The “Original Slow Cooker”: That’s the rest of the name for a very valuable household item that most of us have in our kitchens: The Crock-Pot.
Have you heard the saying that women are crock pots while men are microwaves? In my experience, I’ve found that to be SO true! It takes me a lot longer to warm up and “cook” than it does my husband. It’s O.K., though. That’s the way God designed and wired us.
In my kitchen, I appreciate and value both my Crock-Pot and my microwave. Although it takes a little more time and planning to cook a meal in my Crock-Pot, it’s always worth the effort. I’ve never regretted a meal prepared this way.
The same is true in marriage. Since we women are like the “Crock-Pot – The Original Slow Cooker”, it takes a little more planning and time to produce something satisfying. But it’s always worth the effort. We’ll never regret the time invested in our love lives with our husbands.
Thankfully over the years, the Lord has taught me some strategies to keep the “Crock Pot” cooking all day, so that it is ready when the “Microwave” is turned on. Just like the options on Crock-Pot’s website, this “Slow Cooking” portion of Adding Zest will offer a few Recipes and Smart Living Tips to help us make the most of the invaluable gift we’ve been given as Slow-Cooking women loving our Microwave-style men.
Recipe for a Warm Heart
Dear sisters, I don’t know what type of man you have, or how he treats you, or how much you desire/don’t desire intimacy with him.
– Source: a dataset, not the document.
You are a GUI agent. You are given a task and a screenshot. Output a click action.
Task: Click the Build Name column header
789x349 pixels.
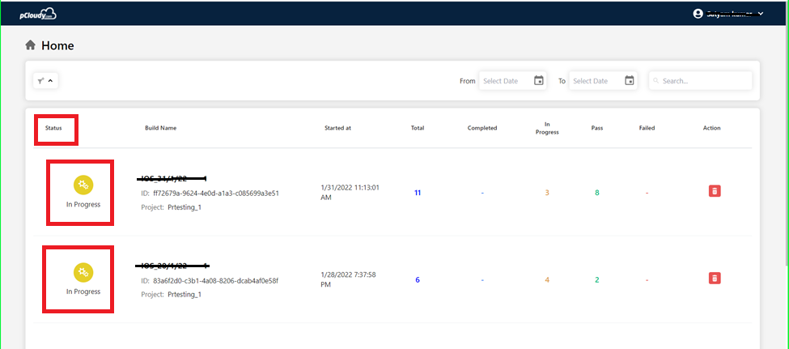click(160, 128)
But one thing I do know… for some reason, however many years ago, you loved him enough to give yourself to him in marriage. There are/were SOME qualities about your man that attracted you to him.
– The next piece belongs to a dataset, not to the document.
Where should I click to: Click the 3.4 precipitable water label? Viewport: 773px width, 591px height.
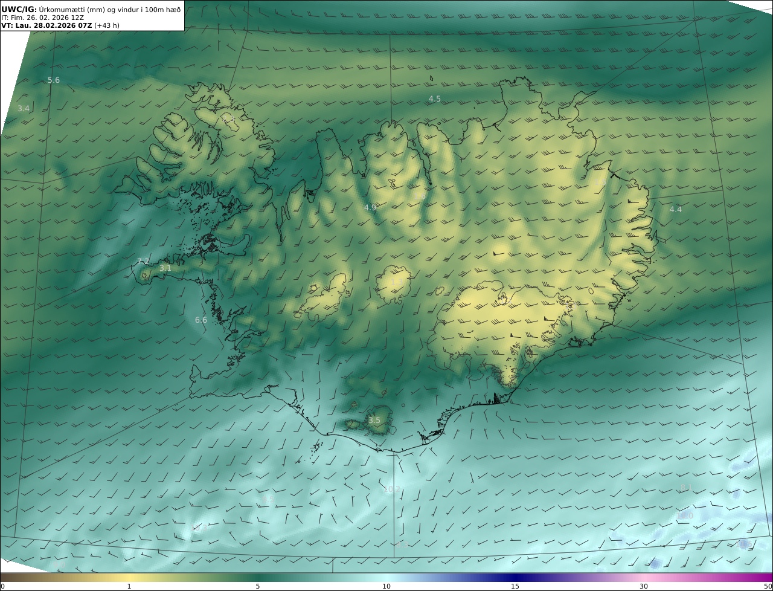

In the busy-ness of daily life, it’s easy to overlook those little things that we loved about our men, and focus on those things about him that seem to grate on our nerves. As a result, our hearts grow cold toward them, and our times of intimacy are less enjoyable than they could be.
This happened to me with my precious husband last year. All of a sudden, I was acutely aware of tiny things that I never before seemed to notice. And they were making me mad! (I could use a valid hormonal excuse here… but God gave me the remedy before He gave me the hormone replacements!)
I didn’t know why I was getting so aggravated with my husband. Neither did he… (grin). Then one day in my Quiet Time, God brought Philippians 4:8 into my focus like it was a flashing neon sign.
“Finally, brothers, whatever is true, whatever is noble, whatever is right, whatever is pure, whatever is lovely, whatever is admirable—if anything is excellent or praiseworthy—think about such things.” Philippians 4:8 (NIV)
God convicted me that I was thinking about my husband in all the wrong ways. Somewhere along days, weeks, months, years… I had stopped being completely grateful for him, and started obsessing on those traits that frustrated me.
After a tear-filled time of confession, the Lord led me to do a little experiment. It worked so well that I’m challenging you to do the same. It’s a recipe for a warm heart.
… And you’ll have to hop over to Adding Zest for the rest of the post.
😉 See you there… (Don’t worry – It’s nothing scary! I promise. For those of you who know some “personal” things about my life – This experiment has to do with the Bible…I promise! ha ha ha)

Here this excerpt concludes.